Her chin came up. “Luckily, I’m not as stupid as you. I have a job to do, and I’m going to do it. I have faith in myself, and yes, I probably will need your help. I just don’t need your trust anymore. I don’t want it. And you don’t deserve mine.”
Still moving stiffly, she picked up the light fixture and handed it to him. When she left the house a few minutes later, she carried only the footstool-size air bed and some bedding and towels, while he followed with the ceiling light.
As they approached her jeep, Bain nudged her arm and whined softly. She put the air bed onto the back seat, then motioned to Iax to add the light fixture. Opening the rear door, she pulled out the puppy basket, from which small puffs of smoke were emerging along with a few high yips. She lifted the puppy out of her basket and frowned. Is it my imagination, or is she bigger than three days ago?
“What is that?”
At the sound of his voice, she glanced up. “Toy-poodle/hellhound mix puppy. Her name was going to be Helen, but now that she eats raw meat and breathes fire, she’s Hellen with two Ls. Hell for short.”
He snorted. “I cooked bigger lizards in the Mojave.”
“Can we get back to the part where you’d do anything to show how sorry you are?”
“Right.”
“Because I think Hell is supposed to be with you.” His eyes widened. “A seer named Rian left her for me at Null City and said we’d need her. I looked up hellhounds, and they often predict deaths. Since you don’t have your gift back yet, I figure you might need Hellen.”
From the basket, she took out a tiny pink collar liberally studded with rhinestones and fastened it around the puppy’s neck before clipping on a thin pink leather leash.

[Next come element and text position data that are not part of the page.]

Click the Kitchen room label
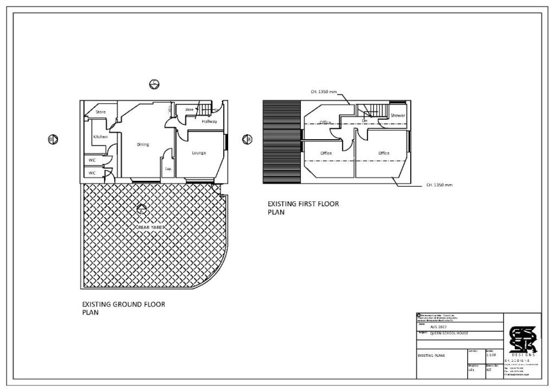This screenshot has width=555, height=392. [100, 137]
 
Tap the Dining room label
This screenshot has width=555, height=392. [143, 145]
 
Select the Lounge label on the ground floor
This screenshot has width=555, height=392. [199, 153]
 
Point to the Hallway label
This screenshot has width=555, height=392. [209, 122]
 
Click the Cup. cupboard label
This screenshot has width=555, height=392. [168, 169]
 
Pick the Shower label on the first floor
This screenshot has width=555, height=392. [398, 115]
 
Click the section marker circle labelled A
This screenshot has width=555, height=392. [142, 208]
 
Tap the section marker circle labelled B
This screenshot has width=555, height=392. [247, 140]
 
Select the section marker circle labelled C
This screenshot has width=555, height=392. [154, 83]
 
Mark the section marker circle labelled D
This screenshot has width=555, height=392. [53, 140]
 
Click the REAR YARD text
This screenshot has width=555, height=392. [150, 227]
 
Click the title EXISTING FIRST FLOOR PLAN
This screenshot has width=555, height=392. [303, 208]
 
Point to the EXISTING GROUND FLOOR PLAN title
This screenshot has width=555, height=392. [123, 308]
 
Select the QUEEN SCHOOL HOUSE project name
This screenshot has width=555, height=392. [449, 334]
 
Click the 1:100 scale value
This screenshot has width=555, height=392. [491, 355]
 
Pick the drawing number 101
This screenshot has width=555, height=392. [471, 370]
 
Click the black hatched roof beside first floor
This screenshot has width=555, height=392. [281, 142]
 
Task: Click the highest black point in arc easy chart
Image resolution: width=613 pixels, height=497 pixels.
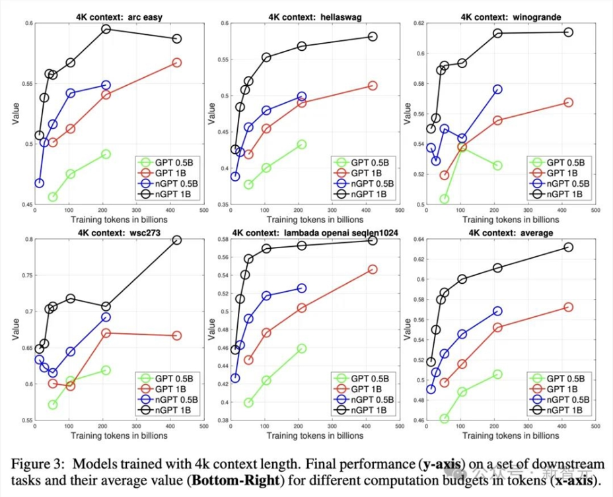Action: coord(106,29)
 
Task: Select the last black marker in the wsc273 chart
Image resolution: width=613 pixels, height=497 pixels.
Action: coord(176,240)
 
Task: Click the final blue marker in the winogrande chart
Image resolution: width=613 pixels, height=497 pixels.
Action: coord(497,89)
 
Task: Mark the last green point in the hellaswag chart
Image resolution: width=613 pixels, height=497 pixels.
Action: coord(301,144)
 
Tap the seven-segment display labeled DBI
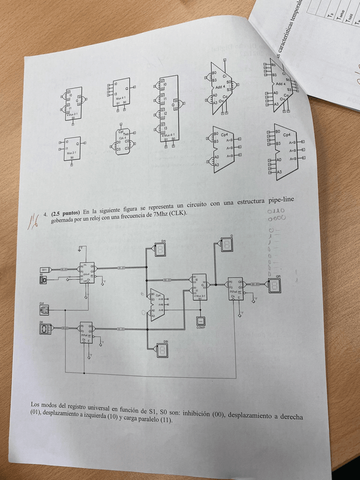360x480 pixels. (x=162, y=350)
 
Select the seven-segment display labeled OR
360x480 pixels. (x=274, y=285)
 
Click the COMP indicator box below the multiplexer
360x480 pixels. (x=200, y=321)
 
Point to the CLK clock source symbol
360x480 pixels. (x=44, y=309)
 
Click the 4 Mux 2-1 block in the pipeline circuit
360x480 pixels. (x=200, y=287)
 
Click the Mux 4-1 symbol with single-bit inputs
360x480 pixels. (x=121, y=93)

She handed the leash to a stunned Iax. “She eats raw meat, occasionally burps fire, and breathes out smoke when she’s hungry or scared. And she likes to play tug of war with underwear. Oh, and sometimes she poops live coals so be careful what you scoop.”

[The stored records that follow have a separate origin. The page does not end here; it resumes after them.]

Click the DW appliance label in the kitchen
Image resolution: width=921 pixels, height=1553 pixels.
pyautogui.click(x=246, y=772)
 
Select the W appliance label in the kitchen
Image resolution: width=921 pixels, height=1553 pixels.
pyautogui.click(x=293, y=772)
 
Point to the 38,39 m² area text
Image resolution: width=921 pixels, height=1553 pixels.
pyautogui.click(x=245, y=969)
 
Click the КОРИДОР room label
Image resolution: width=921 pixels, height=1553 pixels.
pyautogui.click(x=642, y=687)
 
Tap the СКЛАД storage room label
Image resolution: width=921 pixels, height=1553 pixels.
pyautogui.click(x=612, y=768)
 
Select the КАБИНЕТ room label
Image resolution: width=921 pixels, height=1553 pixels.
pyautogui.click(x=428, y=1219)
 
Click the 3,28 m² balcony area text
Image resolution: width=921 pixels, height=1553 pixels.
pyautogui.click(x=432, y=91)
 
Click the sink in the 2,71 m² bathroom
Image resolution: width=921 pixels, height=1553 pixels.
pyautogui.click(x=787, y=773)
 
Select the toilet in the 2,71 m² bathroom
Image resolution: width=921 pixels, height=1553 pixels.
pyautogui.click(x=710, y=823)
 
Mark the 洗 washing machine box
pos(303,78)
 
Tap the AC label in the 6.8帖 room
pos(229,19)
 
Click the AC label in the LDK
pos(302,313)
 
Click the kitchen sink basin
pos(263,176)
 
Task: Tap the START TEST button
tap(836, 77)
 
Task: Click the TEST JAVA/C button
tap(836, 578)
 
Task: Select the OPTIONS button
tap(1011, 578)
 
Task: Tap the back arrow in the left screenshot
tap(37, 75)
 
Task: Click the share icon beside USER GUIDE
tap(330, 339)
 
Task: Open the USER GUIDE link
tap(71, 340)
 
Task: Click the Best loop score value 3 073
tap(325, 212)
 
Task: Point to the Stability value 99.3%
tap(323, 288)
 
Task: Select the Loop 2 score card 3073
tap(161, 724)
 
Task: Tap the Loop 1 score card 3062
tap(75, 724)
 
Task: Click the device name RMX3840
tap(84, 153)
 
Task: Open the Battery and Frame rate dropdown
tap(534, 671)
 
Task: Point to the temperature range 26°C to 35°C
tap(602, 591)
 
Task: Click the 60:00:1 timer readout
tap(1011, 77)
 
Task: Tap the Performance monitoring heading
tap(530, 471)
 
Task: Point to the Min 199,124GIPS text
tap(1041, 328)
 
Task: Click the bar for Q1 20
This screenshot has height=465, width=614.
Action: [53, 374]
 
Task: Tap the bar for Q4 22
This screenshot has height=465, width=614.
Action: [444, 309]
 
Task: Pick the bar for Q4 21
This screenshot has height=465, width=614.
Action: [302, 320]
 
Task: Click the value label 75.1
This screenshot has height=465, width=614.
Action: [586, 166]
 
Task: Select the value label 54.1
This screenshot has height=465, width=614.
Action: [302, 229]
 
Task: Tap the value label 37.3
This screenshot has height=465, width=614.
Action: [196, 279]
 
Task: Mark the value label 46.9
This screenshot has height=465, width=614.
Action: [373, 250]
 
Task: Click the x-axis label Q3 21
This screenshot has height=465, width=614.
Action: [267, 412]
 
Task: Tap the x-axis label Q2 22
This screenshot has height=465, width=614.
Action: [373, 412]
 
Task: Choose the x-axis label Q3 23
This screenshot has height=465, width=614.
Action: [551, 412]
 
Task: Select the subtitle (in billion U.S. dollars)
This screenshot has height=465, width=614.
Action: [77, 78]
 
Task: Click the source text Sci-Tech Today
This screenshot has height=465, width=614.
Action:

Snapping her fingers for Bain to get into the car, Carey left Iax holding the
pink leash and the basket. She drove away from yet another house that wasn’t—and never again would be—home.
Her office building also seemed unchanged. The single working bulb in the old fifties light fixture barely lit the tired lobby.
It took three trips to haul everything upstairs. But despite the small detour on the last trip, she soon had coffee started in the kitchen/storage room at the back of the office suite. Of course, the bed barely fit into the far end of the little room, even after she shoved the bank of cabinets out to the landing at the top of the stairs. At least her time on the Metro made her efficient at making up beds in tight spaces. Leaning against the wall at the head of the inflated bed, she raised her coffee cup in a silent toast to the retro rocket-shaped light now hanging above her, its four lit bulbs reflecting softly along its newly polished surface. Here’s to change.
»»•««
Carey grinned to herself as she entered the Accords Agency next morning. Time to surprise Claire. She raised an eyebrow at the IN CONFERENCE: DO NOT DISTURB sign on Claire’s office door, then shrugged and turned the knob. Ah…locked. Excellent. She reached for her lock picks.
Her grin froze when she stepped around the door a minute later to see a couple bent over Claire’s desk. Moving to the side, Carey tilted her head to peer past the man’s naked back to his face. “Peter? Peter Oshiro? Is that you? Nice tattoos.”
Claire groaned.
Carey stepped back through the door, gently closing it behind her and leaning against it. She remembered Peter as a solemn cadet at the Accords Academy. He’d served in the Nonwars, so even though he was a few years behind their Academy class, he was older and more experienced in many areas. As she recalled, the tall, slim man with the beautiful face of a Samurai warrior had been the object of intense attention from most of the female—and not a few of the male—cadets. She’d heard he was a Warden now, on special assignment reporting directly to Director Jeffers. He and Claire had, she remembered, dated briefly her last year at the Academy, but it didn’t end well. Apparently, they’re past that. Way past.